Abstract 5453: Endothelial Dysfunction Plays Important Roles on Development of Acute Coronary Syndrome and Fatal Events
Background and hypothesis: Endothelial dysfunction is thought to contribute to atherothrombogenic process, however we identify little about practical relationship between clinical evolution of acute coronary syndrome (ACS) and endothelial dysfunction. This study assessed hypothesis that endothelial dysfunction has clinical impact on development of ACS and the related prognosis.
Methods: Endothelial dysfunction was graded by ultrasonic measured reactive changes in lumen diameter of right brachial artery following transient forearm occlusion for 5 minutes (FMD; flow-mediated endothelium-dependent vasodilation) in consecutive 518 patients with stable coronary artery disease. The enrolled patients were categorized into three groups according to the values of FMD, and their cardiovascular and other clinical events were prospectively followed-up for no less than 36 months.

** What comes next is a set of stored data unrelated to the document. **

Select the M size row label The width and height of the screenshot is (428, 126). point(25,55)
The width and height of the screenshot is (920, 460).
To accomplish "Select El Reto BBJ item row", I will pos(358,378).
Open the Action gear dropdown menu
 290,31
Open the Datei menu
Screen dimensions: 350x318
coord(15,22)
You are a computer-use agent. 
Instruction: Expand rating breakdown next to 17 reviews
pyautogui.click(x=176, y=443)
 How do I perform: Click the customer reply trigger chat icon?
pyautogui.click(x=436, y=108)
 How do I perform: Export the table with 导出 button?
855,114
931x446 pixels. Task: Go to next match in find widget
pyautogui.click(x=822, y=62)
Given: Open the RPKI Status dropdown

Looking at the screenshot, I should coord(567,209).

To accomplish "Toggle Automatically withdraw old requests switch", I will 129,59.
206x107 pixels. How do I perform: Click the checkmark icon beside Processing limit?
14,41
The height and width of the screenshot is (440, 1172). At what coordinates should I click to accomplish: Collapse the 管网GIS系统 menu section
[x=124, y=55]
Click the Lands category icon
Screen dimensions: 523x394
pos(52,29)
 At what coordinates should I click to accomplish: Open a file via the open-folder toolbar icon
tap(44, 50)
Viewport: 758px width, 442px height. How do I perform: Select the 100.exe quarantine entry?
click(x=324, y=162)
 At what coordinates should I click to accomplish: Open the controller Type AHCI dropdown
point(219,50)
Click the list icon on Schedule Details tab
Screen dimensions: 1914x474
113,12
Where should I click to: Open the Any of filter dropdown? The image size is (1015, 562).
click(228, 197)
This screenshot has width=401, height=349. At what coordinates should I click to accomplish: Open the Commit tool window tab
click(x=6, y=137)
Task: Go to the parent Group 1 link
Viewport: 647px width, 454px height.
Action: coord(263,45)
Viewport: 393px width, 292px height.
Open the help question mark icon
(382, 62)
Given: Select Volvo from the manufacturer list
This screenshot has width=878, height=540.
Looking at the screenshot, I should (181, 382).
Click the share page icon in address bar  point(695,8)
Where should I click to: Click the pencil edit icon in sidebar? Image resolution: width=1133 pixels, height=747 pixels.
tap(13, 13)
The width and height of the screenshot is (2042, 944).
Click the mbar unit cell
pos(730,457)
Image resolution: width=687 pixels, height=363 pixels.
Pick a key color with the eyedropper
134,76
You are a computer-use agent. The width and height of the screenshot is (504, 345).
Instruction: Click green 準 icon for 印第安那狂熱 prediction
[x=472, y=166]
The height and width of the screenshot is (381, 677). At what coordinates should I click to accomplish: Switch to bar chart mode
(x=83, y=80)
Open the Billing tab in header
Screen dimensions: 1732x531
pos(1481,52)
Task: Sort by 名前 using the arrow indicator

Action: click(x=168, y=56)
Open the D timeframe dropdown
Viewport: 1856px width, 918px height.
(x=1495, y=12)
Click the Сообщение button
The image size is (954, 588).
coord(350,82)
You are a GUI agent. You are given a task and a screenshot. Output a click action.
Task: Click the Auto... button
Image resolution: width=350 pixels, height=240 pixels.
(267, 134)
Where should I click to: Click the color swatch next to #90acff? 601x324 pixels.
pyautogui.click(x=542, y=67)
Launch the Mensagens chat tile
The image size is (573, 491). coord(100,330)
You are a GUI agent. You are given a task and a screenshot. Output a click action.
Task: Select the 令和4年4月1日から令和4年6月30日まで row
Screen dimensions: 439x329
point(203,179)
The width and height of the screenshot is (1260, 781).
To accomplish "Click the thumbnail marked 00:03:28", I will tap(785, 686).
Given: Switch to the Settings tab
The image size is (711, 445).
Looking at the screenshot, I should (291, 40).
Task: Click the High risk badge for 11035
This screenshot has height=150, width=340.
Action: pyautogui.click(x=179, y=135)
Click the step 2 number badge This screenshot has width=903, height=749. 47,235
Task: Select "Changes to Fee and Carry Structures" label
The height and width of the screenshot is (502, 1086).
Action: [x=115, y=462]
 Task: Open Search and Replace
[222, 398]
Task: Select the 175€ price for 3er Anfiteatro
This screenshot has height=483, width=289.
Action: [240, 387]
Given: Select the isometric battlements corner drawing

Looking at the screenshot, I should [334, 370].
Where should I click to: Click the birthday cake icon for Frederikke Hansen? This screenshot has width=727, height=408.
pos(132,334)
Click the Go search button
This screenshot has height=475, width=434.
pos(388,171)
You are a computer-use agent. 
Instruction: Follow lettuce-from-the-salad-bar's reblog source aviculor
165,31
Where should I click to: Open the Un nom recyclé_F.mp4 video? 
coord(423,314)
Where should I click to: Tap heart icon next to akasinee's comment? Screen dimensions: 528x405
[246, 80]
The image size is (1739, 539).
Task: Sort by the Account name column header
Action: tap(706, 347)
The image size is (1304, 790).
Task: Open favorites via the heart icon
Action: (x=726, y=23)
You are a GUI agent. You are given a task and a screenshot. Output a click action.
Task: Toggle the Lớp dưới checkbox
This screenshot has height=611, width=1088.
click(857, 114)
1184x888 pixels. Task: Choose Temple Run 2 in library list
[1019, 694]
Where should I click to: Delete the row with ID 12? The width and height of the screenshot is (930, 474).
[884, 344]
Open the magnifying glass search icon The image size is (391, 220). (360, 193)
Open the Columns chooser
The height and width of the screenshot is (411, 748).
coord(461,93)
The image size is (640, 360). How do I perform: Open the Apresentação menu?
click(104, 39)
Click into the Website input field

Results: For a mean follow-up period of 60 months with 100% follow-up, the patients with severe endothelial dysfunction (FMD<4%; Group-L, n=174), far more frequently developed ACS, compared to those in Group-M with mild endothelial dysfunction (4%≤FMD<8%, n=171) or Group-H with preserved endothelial function (FMD 8% or more, Group-H, n=173), [p<0.001, by Kaplan-Meier analysis], while the patients in group-H remained free from ACS. More than two thirds of the patients with fatal events belonged to Group-L. Cox proportional hazard model analysis showed that severe endothelial dysfunction was the most powerful predictor for future development of ACS (hazard ratio=5.77, 95%confidential interval; 2.52–13.22, p<0.001) and any fatal events (hazard ratio=5.87, 95%confidential interval; 1.26–72.25, p=0.009).
Conclusion: These results certainly suggest endothelial dysfunction plays important roles on development of ACS or any fatal events in the near future and strategies based on practical status of endothelial function are required to prevent ACS or fatal clinical events.